— Start of DATA LINES —
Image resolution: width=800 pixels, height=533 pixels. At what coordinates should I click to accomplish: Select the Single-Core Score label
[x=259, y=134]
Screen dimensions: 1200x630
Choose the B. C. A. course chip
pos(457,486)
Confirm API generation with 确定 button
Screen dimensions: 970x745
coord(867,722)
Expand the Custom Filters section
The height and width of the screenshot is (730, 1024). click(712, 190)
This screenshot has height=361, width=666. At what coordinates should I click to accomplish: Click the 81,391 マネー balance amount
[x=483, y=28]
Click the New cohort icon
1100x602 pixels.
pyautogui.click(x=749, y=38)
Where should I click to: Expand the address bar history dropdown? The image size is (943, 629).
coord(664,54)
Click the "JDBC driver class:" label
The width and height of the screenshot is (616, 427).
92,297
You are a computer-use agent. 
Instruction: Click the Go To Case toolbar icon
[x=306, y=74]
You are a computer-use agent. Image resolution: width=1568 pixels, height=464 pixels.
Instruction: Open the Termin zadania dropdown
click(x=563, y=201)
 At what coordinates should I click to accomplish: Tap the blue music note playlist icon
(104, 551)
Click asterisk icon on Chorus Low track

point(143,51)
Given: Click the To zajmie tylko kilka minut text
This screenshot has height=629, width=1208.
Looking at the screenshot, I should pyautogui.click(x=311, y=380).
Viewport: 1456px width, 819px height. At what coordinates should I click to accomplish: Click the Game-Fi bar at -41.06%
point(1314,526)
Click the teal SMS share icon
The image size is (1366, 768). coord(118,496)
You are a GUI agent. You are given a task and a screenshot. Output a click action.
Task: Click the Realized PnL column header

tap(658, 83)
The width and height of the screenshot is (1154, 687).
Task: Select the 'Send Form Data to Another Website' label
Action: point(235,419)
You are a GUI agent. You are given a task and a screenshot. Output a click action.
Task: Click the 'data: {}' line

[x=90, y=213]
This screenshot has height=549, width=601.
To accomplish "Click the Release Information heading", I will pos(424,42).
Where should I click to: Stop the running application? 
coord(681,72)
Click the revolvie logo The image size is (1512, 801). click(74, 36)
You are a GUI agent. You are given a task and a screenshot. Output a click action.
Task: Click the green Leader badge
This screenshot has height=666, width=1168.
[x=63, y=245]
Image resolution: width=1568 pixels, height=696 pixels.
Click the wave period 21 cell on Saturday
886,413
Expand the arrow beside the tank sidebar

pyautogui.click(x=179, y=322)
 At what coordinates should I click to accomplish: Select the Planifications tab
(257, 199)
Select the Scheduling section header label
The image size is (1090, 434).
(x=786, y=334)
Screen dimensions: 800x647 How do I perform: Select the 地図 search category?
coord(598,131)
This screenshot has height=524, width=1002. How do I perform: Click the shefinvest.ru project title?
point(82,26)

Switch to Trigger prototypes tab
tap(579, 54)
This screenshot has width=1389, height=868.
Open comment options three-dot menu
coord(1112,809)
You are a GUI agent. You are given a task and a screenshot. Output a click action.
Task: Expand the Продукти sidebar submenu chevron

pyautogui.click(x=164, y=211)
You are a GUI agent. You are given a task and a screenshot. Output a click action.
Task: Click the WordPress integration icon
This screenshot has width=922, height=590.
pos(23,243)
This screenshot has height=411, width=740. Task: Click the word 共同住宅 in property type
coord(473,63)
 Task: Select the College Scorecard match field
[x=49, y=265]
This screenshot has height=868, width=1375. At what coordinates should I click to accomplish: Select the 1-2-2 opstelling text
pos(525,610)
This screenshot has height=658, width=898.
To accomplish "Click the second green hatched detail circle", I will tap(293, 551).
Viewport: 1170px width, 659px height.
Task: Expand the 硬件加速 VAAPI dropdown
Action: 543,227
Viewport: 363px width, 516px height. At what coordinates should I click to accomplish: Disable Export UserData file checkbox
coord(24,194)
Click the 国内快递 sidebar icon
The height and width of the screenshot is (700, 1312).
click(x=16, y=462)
— End of DATA LINES —
Output every line of the data items above as a JSON list of strings, one string per line, skipping blank lines.

[
  "Image resolution: width=800 pixels, height=533 pixels. At what coordinates should I click to accomplish: Select the Single-Core Score label",
  "[x=259, y=134]",
  "Screen dimensions: 1200x630",
  "Choose the B. C. A. course chip",
  "pos(457,486)",
  "Confirm API generation with 确定 button",
  "Screen dimensions: 970x745",
  "coord(867,722)",
  "Expand the Custom Filters section",
  "The height and width of the screenshot is (730, 1024). click(712, 190)",
  "This screenshot has height=361, width=666. At what coordinates should I click to accomplish: Click the 81,391 マネー balance amount",
  "[x=483, y=28]",
  "Click the New cohort icon",
  "1100x602 pixels.",
  "pyautogui.click(x=749, y=38)",
  "Where should I click to: Expand the address bar history dropdown? The image size is (943, 629).",
  "coord(664,54)",
  "Click the \"JDBC driver class:\" label",
  "The width and height of the screenshot is (616, 427).",
  "92,297",
  "You are a computer-use agent. ",
  "Instruction: Click the Go To Case toolbar icon",
  "[x=306, y=74]",
  "You are a computer-use agent. Image resolution: width=1568 pixels, height=464 pixels.",
  "Instruction: Open the Termin zadania dropdown",
  "click(x=563, y=201)",
  " At what coordinates should I click to accomplish: Tap the blue music note playlist icon",
  "(104, 551)",
  "Click asterisk icon on Chorus Low track",
  "point(143,51)",
  "Given: Click the To zajmie tylko kilka minut text",
  "This screenshot has height=629, width=1208.",
  "Looking at the screenshot, I should pyautogui.click(x=311, y=380).",
  "Viewport: 1456px width, 819px height. At what coordinates should I click to accomplish: Click the Game-Fi bar at -41.06%",
  "point(1314,526)",
  "Click the teal SMS share icon",
  "The image size is (1366, 768). coord(118,496)",
  "You are a GUI agent. You are given a task and a screenshot. Output a click action.",
  "Task: Click the Realized PnL column header",
  "tap(658, 83)",
  "The width and height of the screenshot is (1154, 687).",
  "Task: Select the 'Send Form Data to Another Website' label",
  "Action: point(235,419)",
  "You are a GUI agent. You are given a task and a screenshot. Output a click action.",
  "Task: Click the 'data: {}' line",
  "[x=90, y=213]",
  "This screenshot has height=549, width=601.",
  "To accomplish \"Click the Release Information heading\", I will pos(424,42).",
  "Where should I click to: Stop the running application? ",
  "coord(681,72)",
  "Click the revolvie logo The image size is (1512, 801). click(74, 36)",
  "You are a GUI agent. You are given a task and a screenshot. Output a click action.",
  "Task: Click the green Leader badge",
  "This screenshot has height=666, width=1168.",
  "[x=63, y=245]",
  "Image resolution: width=1568 pixels, height=696 pixels.",
  "Click the wave period 21 cell on Saturday",
  "886,413",
  "Expand the arrow beside the tank sidebar",
  "pyautogui.click(x=179, y=322)",
  " At what coordinates should I click to accomplish: Select the Planifications tab",
  "(257, 199)",
  "Select the Scheduling section header label",
  "The image size is (1090, 434).",
  "(x=786, y=334)",
  "Screen dimensions: 800x647 How do I perform: Select the 地図 search category?",
  "coord(598,131)",
  "This screenshot has height=524, width=1002. How do I perform: Click the shefinvest.ru project title?",
  "point(82,26)",
  "Switch to Trigger prototypes tab",
  "tap(579, 54)",
  "This screenshot has width=1389, height=868.",
  "Open comment options three-dot menu",
  "coord(1112,809)",
  "You are a GUI agent. You are given a task and a screenshot. Output a click action.",
  "Task: Expand the Продукти sidebar submenu chevron",
  "pyautogui.click(x=164, y=211)",
  "You are a GUI agent. You are given a task and a screenshot. Output a click action.",
  "Task: Click the WordPress integration icon",
  "This screenshot has width=922, height=590.",
  "pos(23,243)",
  "This screenshot has height=411, width=740. Task: Click the word 共同住宅 in property type",
  "coord(473,63)",
  " Task: Select the College Scorecard match field",
  "[x=49, y=265]",
  "This screenshot has height=868, width=1375. At what coordinates should I click to accomplish: Select the 1-2-2 opstelling text",
  "pos(525,610)",
  "This screenshot has height=658, width=898.",
  "To accomplish \"Click the second green hatched detail circle\", I will tap(293, 551).",
  "Viewport: 1170px width, 659px height.",
  "Task: Expand the 硬件加速 VAAPI dropdown",
  "Action: 543,227",
  "Viewport: 363px width, 516px height. At what coordinates should I click to accomplish: Disable Export UserData file checkbox",
  "coord(24,194)",
  "Click the 国内快递 sidebar icon",
  "The height and width of the screenshot is (700, 1312).",
  "click(x=16, y=462)"
]